Autoantibodies to T-Cell Receptors

It is well documented that humans (1) and experimental animals (2) can produce autoantibodies directed against autologous immunoglobulins in infections and in autoimmune diseases; most notably, rheumatoid arthritis, in which the rheumatoid factors (Rfs) are autoantibodies, usually but not always of the IgM isotype, that bind to conformational determinants on the Fc fragments of autologous γ chains (3,4). In addition, autoantibodies directed against the Fab fragments of human immunoglobulins occur frequently in individuals infected with HIV (5,6). Both types of autoantibodies may be regulatory in initial disease emergence, but may become involved in disease pathogenesis at later stages. Using comprehensive peptide synthesis methods (7) to map epitopes of T-cell receptor (TCR) β chains (8-11), we found that purified polyclonal human IgG immunoglobulin (IVIG) contains low levels of autoantibodies directed against Vβ epitopes in CDR1, FR3, and a loop in the constant domain. The latter can be expected to be glycosylated in the cell-expressed TCR (Fig. 1). Further studies showed the existence of autoantibodies directed against recombinant single chain TCRs containing the complete Vα and Vβ domains (11–13) and the shared peptide-epitope specificities of these antibodies and those reactive with the T-cell expressed TCR (11–13). The titers and isotypes of these autoantibodies vary with normal physiological conditions such as aging (9,10) and pregnancy (14), with allograft transplantation (15), with autoimmune diseases (9-11) and with retroviral infections in humans (16,17) and in mice (18–22).
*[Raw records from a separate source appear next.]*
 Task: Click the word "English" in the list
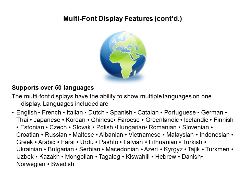pos(27,112)
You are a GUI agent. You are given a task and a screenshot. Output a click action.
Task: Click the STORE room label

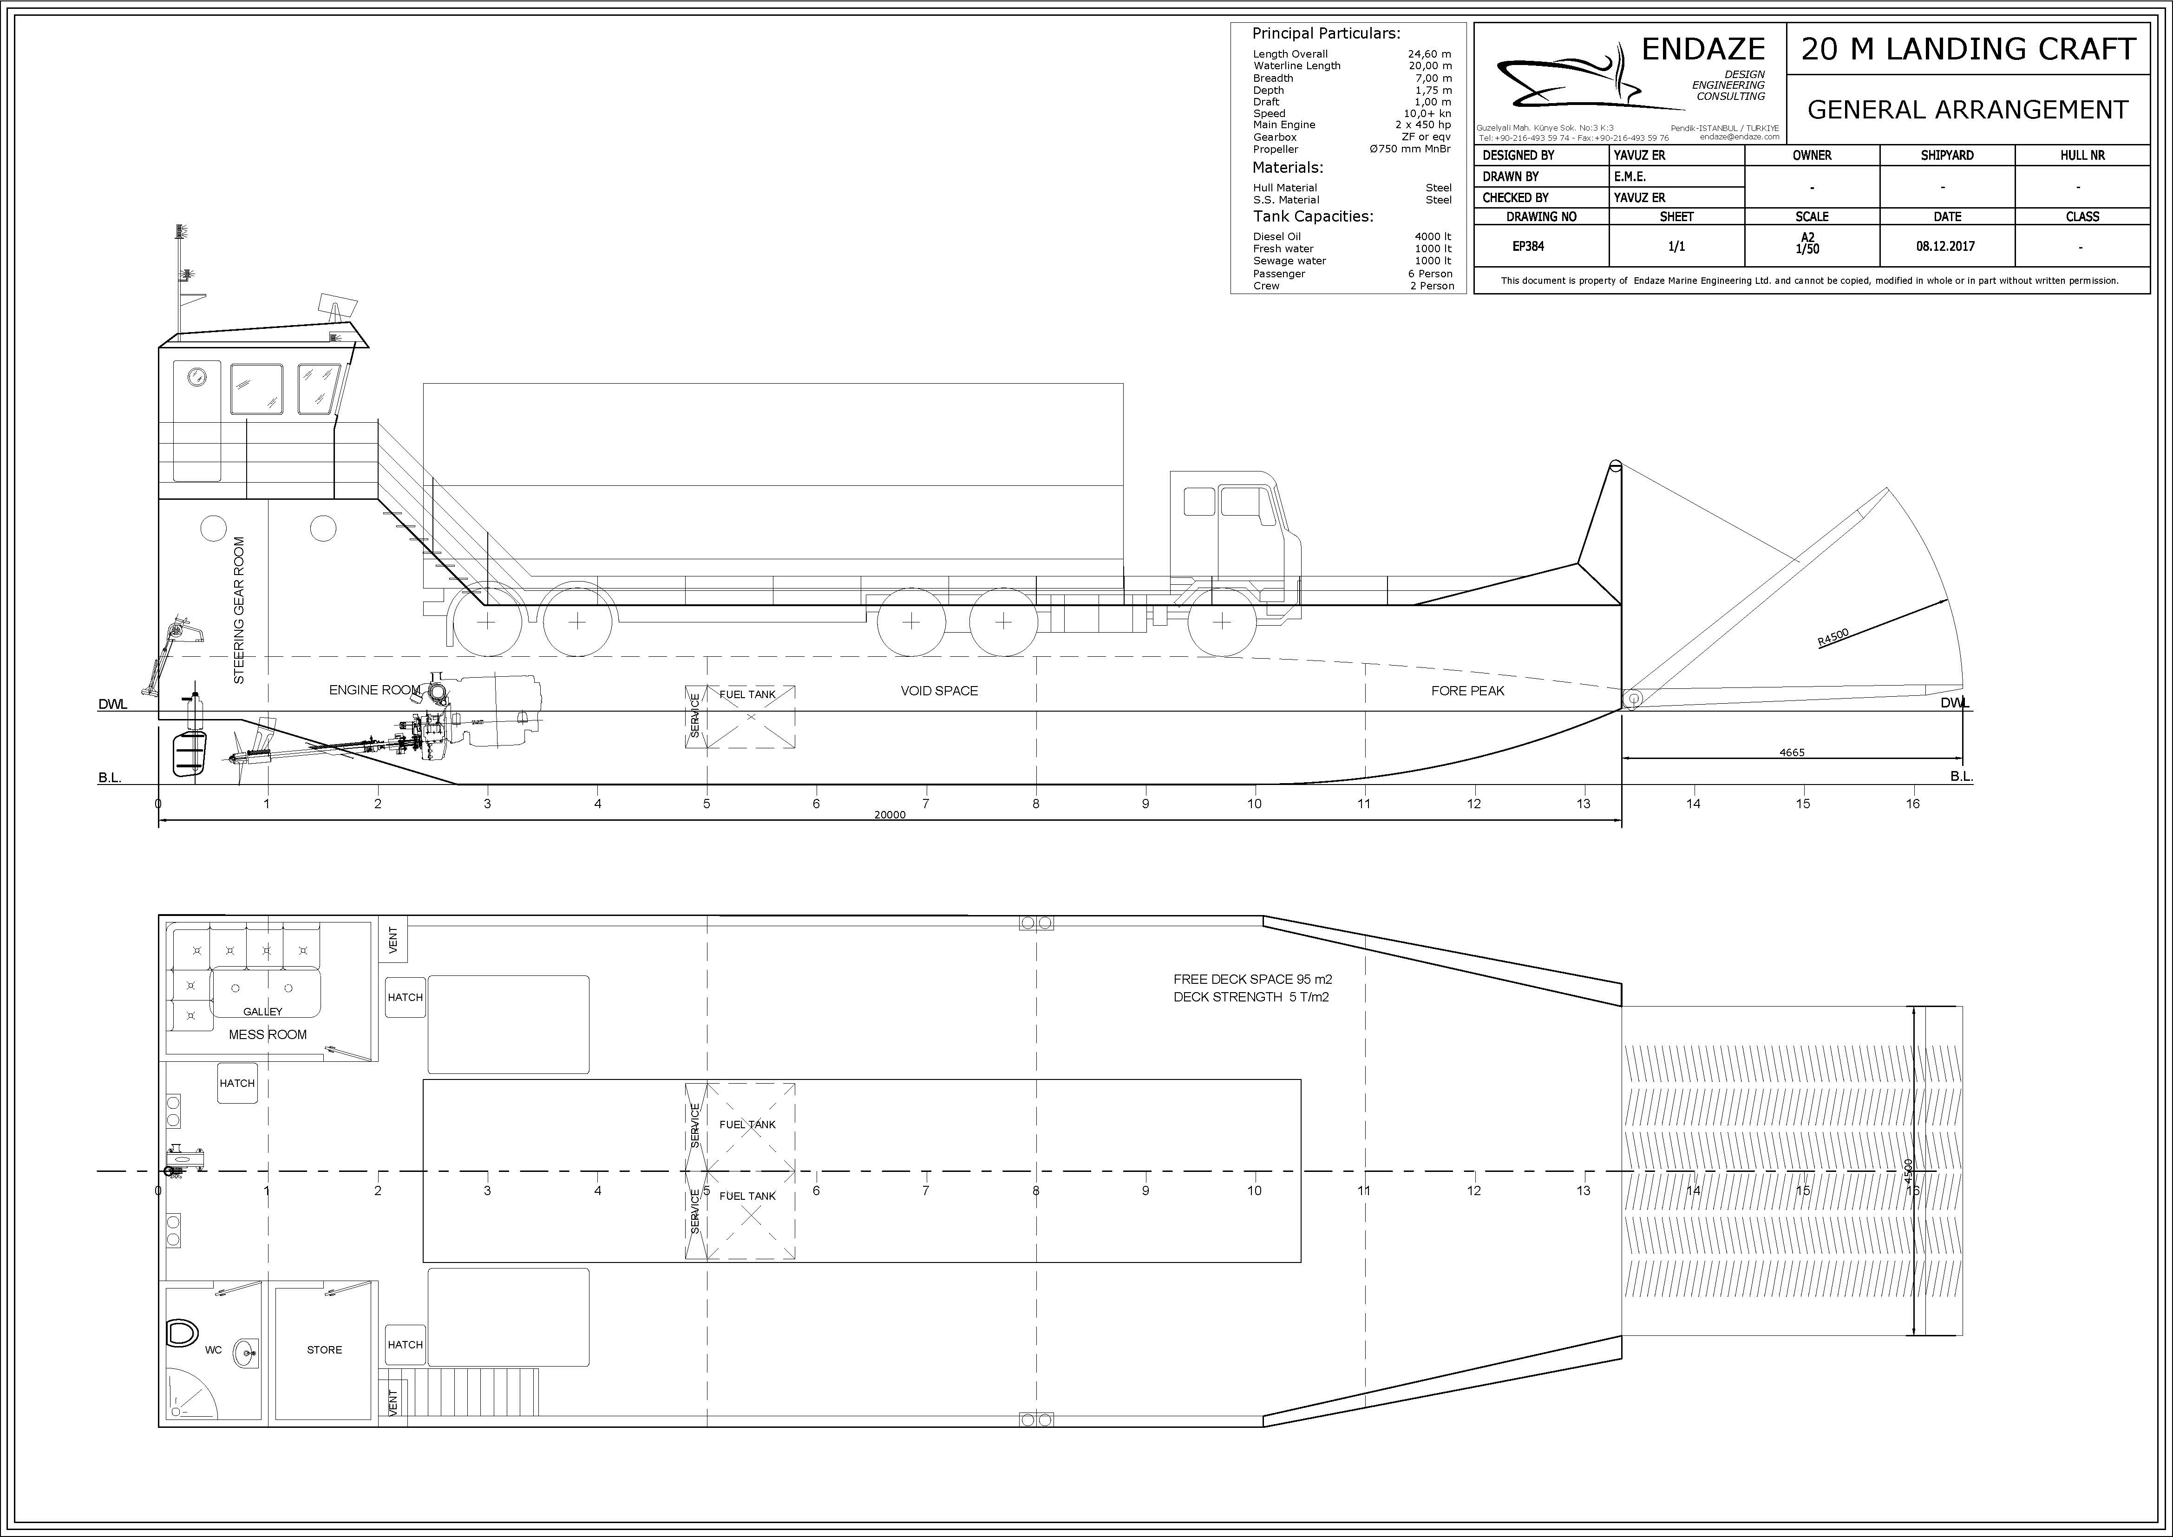click(x=325, y=1350)
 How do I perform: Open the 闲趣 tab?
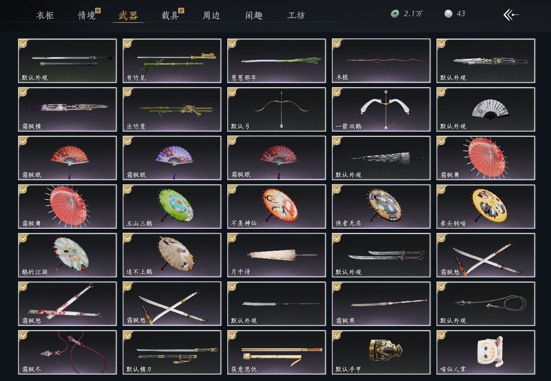254,15
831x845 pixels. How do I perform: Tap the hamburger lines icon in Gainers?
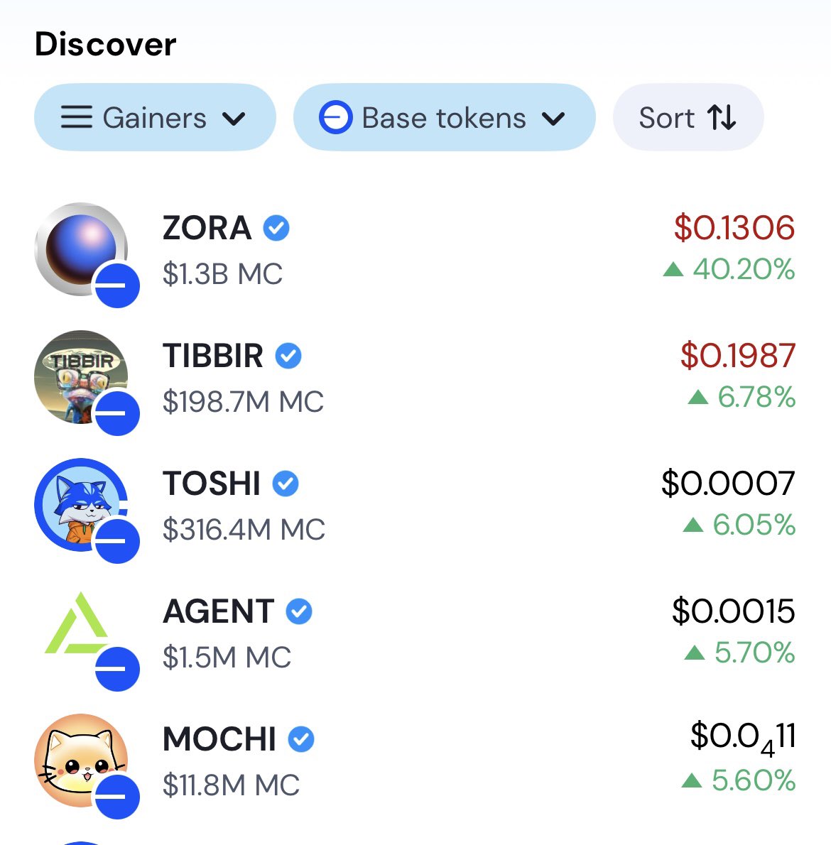tap(77, 117)
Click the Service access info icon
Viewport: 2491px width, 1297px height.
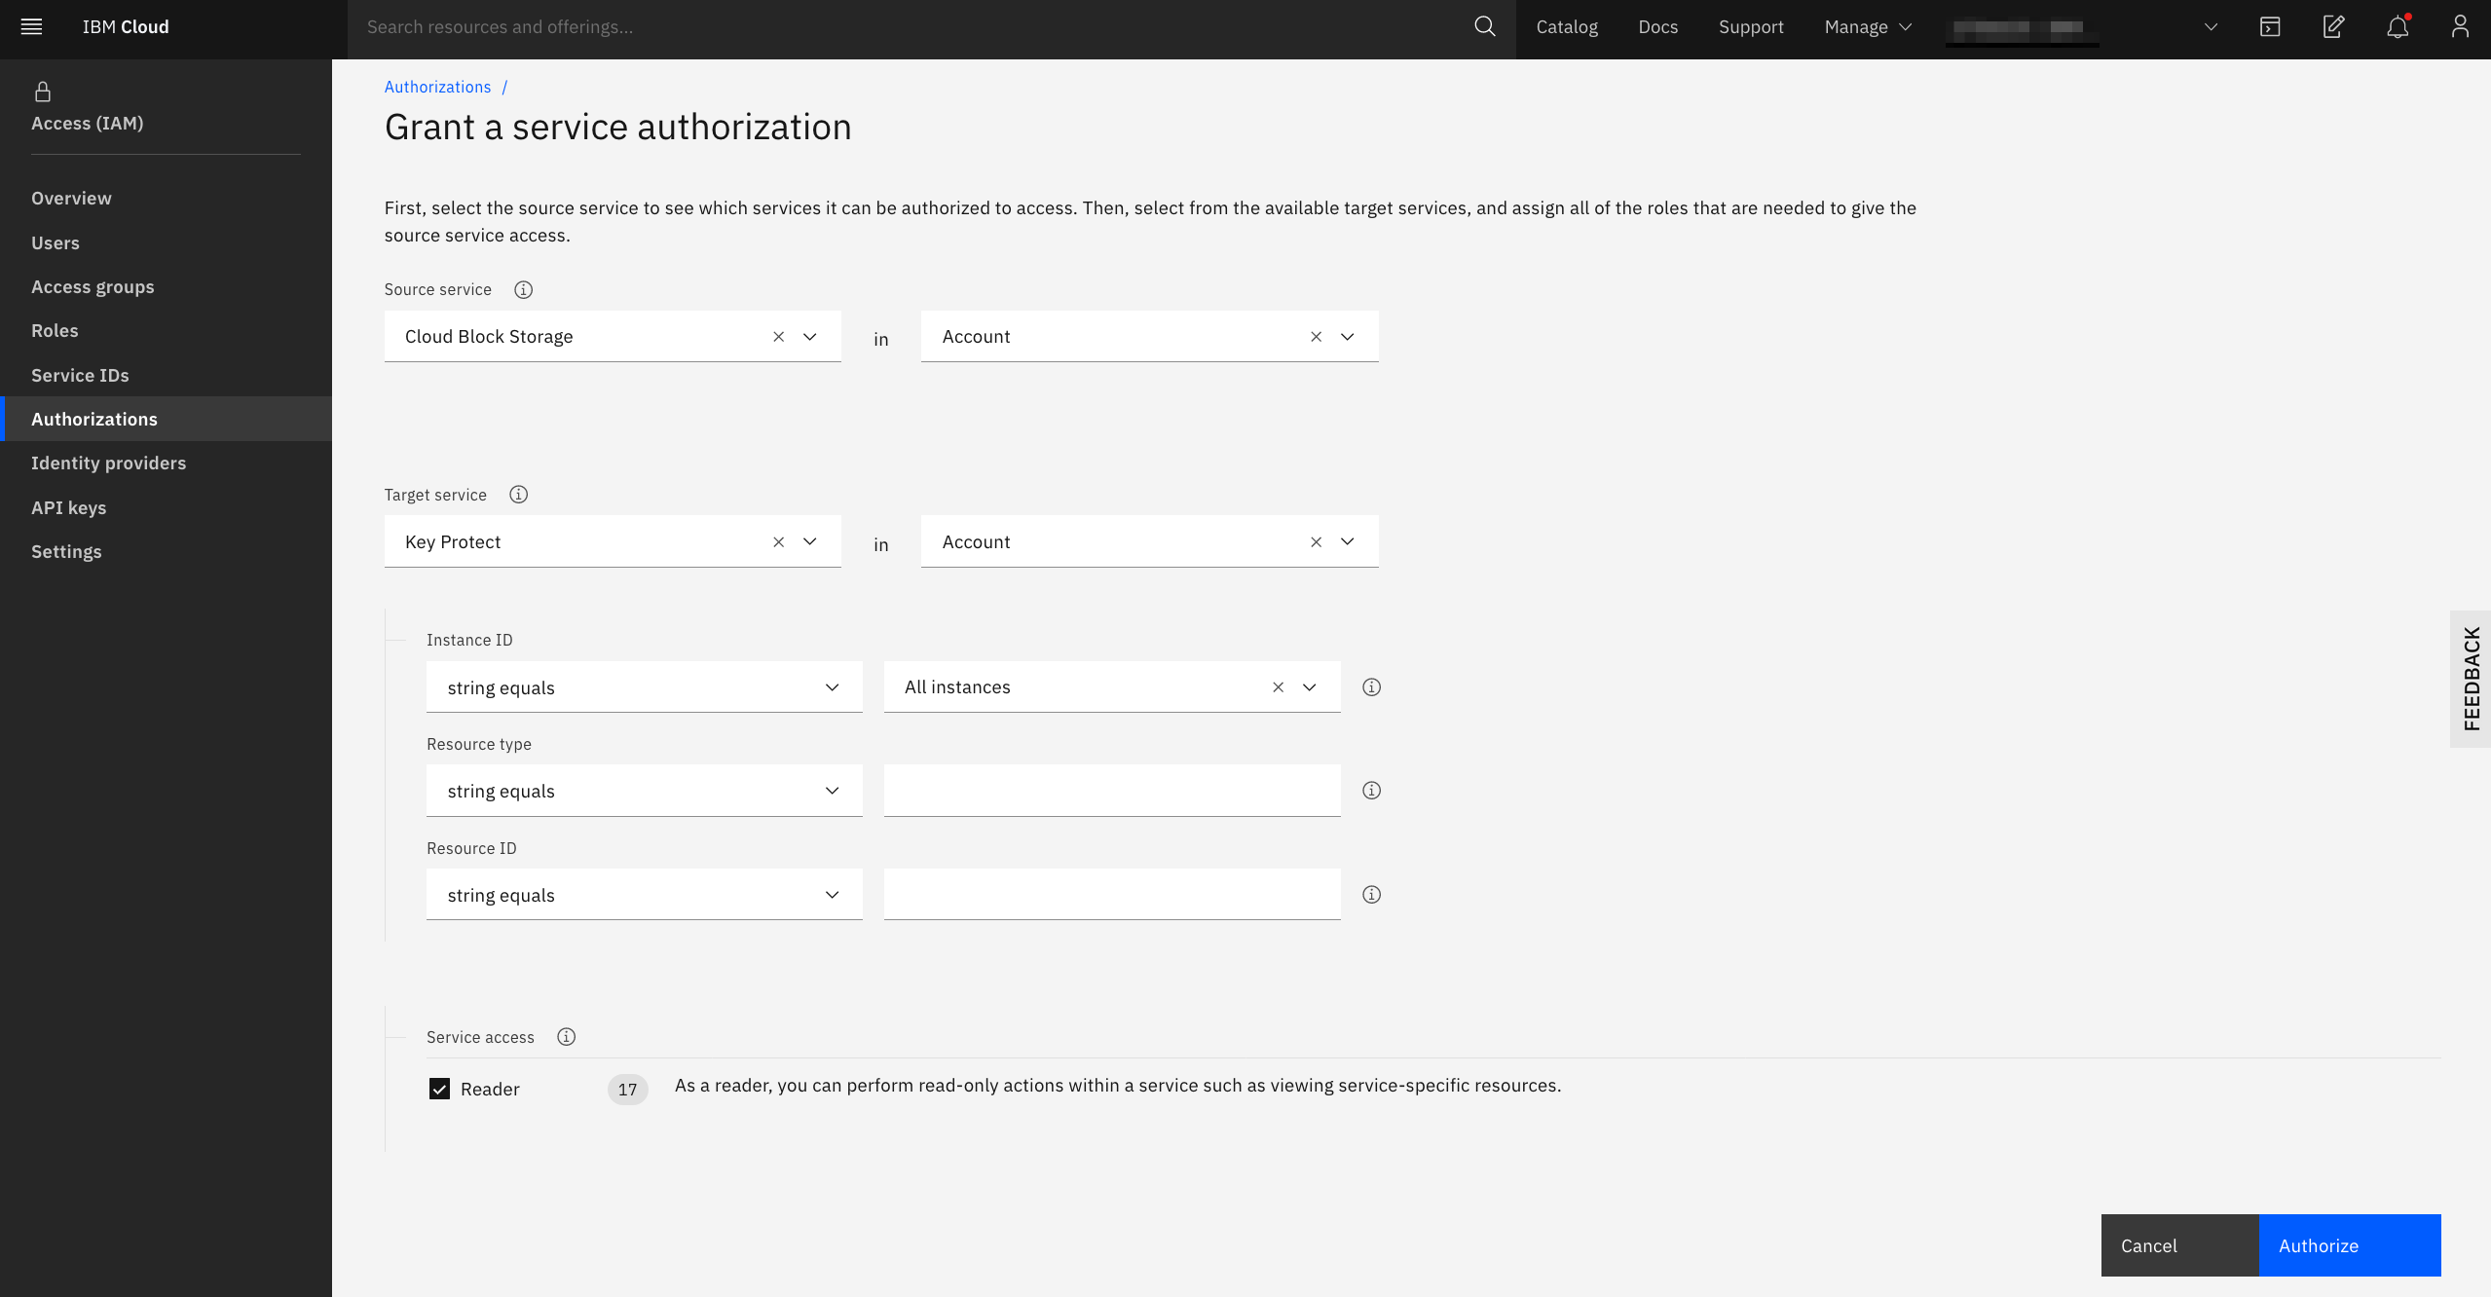566,1037
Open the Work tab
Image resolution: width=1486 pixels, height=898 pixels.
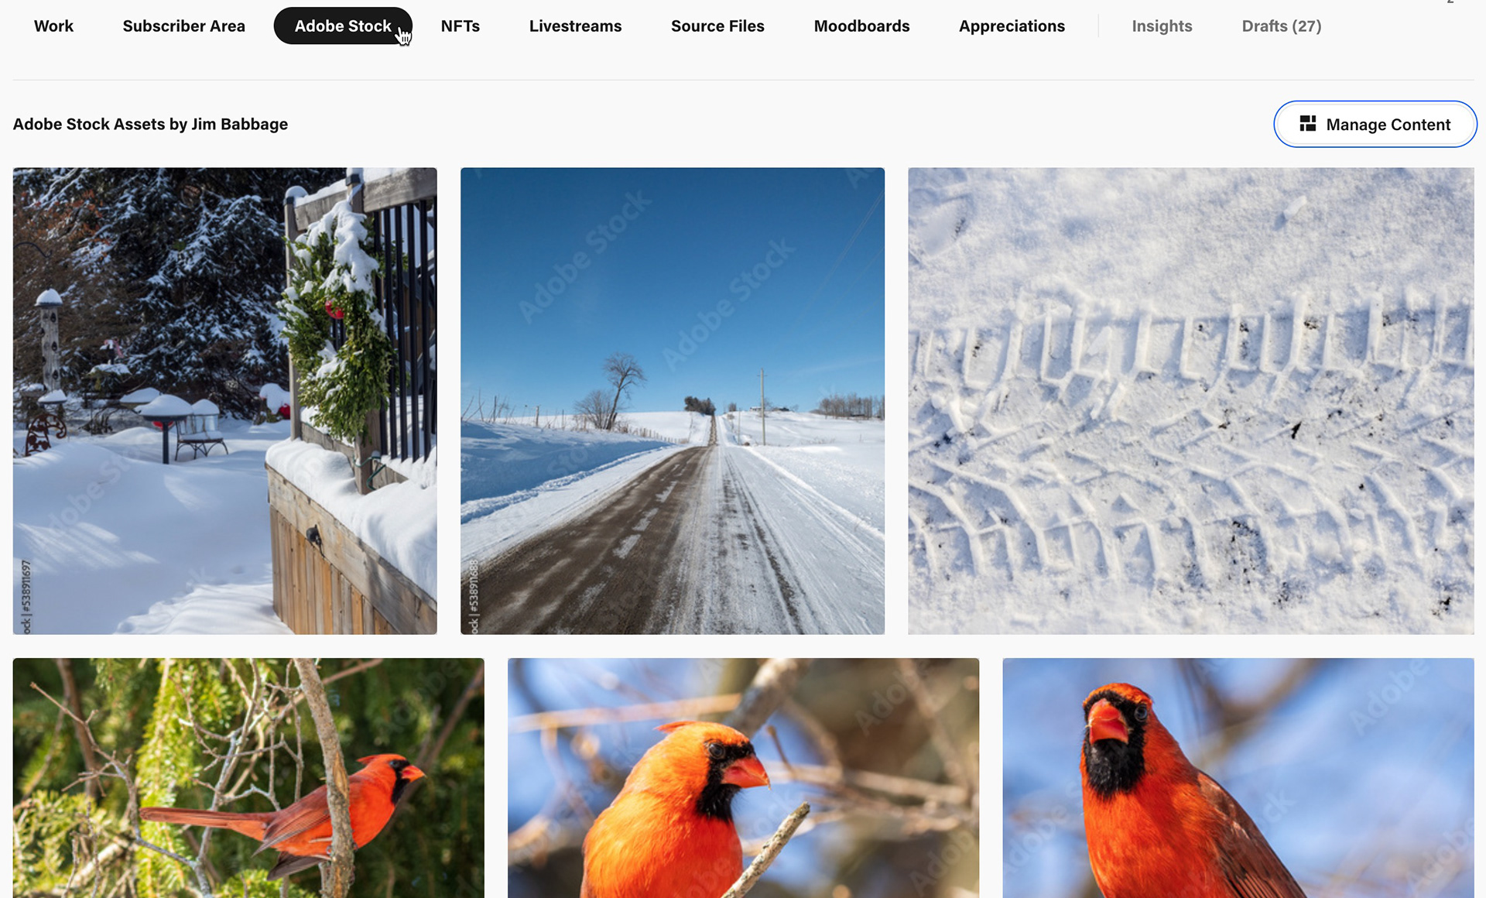coord(53,26)
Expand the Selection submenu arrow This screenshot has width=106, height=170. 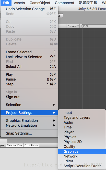(54, 105)
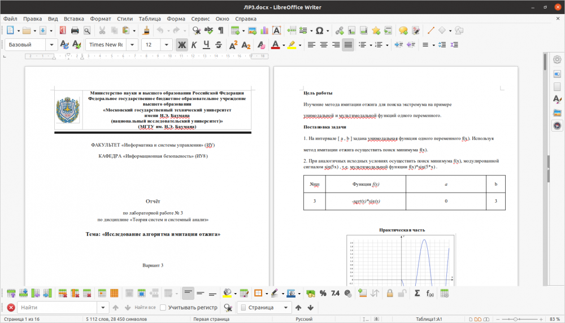Viewport: 565px width, 323px height.
Task: Expand the paragraph style 'Базовый' dropdown
Action: [x=52, y=45]
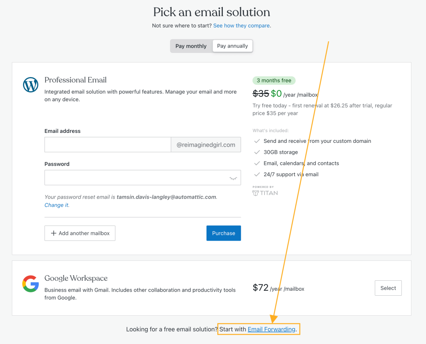
Task: Focus the Password input field
Action: (143, 178)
Monoclonal human (23–25) and murine (26,27) autoantibodies to TCR Vβ CDR1 epitopes have been generated to analyze the binding specificities and possible functions of these molecules. Moreover, the tendency of humans and mice to respond to retroviral infections by generating autoantibodies with similar specificities has allowed the development of a peptide-based immunotherapy for retrovirally induced immunodeficiency in mice (19–22), with implications for human AIDS (28).